If retailers are taking the codes seriously, it follows that their suppliers must, too. The changeover to standardized coding can be expensive and cumbersome for grower-shippers, and requires reprogramming of information systems at the retail level as well.
To get a better sense of what's involved for both sides of the coding issue, SN visited Zirkle Fruit Co., Selah, Wash., a grower-shipper that, at the risk of alienating some customers, has just undergone a major expansion to accommodate mechanical stickering of produce with labels bearing the standardized codes.
SN also interviewed Ray Klocke, senior vice president of produce at Safeway, Oakland, Calif., a customer of Zirkle, and one of the large supermarket companies that has recently changed from internal coding for bulk produce to standardized PLUs. (See related story.)
"This is a very controversial issue," said Keith Horder, director of sales and marketing at Rainier Fruit Sales, an umbrella marketing organization for nine grower-shippers, including Zirkle, in Washington's Yakima Valley.
"We've got a lot of customers who have said they will take PLU-stickered fruit only or they would rather be without fruit in their stores. Major, major retailers. A&P, Safeway, Meijer. Supervalu is very, very adamant on it. Randalls in Texas," Horder said. "A lot of the progressive, larger retailers, they see the benefits."

* INFORMATION PROVIDED:
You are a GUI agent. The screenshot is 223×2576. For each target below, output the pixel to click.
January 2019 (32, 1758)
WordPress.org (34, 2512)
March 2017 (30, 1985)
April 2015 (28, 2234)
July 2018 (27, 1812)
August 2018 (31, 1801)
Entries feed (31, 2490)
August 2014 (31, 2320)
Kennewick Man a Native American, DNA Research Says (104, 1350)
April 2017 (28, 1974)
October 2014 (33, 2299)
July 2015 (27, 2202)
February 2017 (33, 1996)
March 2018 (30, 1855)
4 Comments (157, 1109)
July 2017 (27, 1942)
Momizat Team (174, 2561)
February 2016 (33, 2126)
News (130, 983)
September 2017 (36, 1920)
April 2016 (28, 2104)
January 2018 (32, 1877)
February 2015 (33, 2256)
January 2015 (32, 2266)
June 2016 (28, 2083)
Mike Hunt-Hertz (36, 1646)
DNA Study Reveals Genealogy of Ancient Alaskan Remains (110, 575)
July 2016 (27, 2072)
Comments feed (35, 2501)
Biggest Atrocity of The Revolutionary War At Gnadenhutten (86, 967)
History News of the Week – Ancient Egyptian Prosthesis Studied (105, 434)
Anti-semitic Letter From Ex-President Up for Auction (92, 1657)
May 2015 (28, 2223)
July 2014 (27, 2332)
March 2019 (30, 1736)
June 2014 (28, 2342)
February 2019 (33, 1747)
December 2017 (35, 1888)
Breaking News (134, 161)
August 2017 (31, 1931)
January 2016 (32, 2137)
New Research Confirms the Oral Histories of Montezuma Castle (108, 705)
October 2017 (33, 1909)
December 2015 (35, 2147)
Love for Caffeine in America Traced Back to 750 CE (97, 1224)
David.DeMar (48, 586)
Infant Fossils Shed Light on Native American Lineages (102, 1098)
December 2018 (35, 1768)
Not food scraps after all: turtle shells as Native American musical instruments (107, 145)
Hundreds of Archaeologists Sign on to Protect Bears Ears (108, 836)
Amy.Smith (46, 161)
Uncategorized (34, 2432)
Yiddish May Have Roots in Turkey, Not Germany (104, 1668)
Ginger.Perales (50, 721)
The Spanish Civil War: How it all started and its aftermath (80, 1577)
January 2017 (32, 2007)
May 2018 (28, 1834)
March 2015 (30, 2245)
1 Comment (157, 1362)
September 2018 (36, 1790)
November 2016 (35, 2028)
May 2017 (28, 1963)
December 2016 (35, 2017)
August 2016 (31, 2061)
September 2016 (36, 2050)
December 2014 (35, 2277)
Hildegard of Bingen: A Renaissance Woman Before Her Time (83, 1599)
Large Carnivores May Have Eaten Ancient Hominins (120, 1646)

* STATED GOAL A: Translate this sentence from the passage on produce coding into Spanish: "If retailers are taking the codes seriously, it follows that their suppliers must, too."
* STATED GOAL B: Reproduce the passage on produce coding word for word from "SN also interviewed" to "Washington's Yakima Valley.".

* FULL ANSWER A: Si los minoristas se están tomando en serio los códigos, se deduce que sus proveedores también deben hacerlo.

* FULL ANSWER B:
SN also interviewed Ray Klocke, senior vice president of produce at Safeway, Oakland, Calif., a customer of Zirkle, and one of the large supermarket companies that has recently changed from internal coding for bulk produce to standardized PLUs. (See related story.)
"This is a very controversial issue," said Keith Horder, director of sales and marketing at Rainier Fruit Sales, an umbrella marketing organization for nine grower-shippers, including Zirkle, in Washington's Yakima Valley.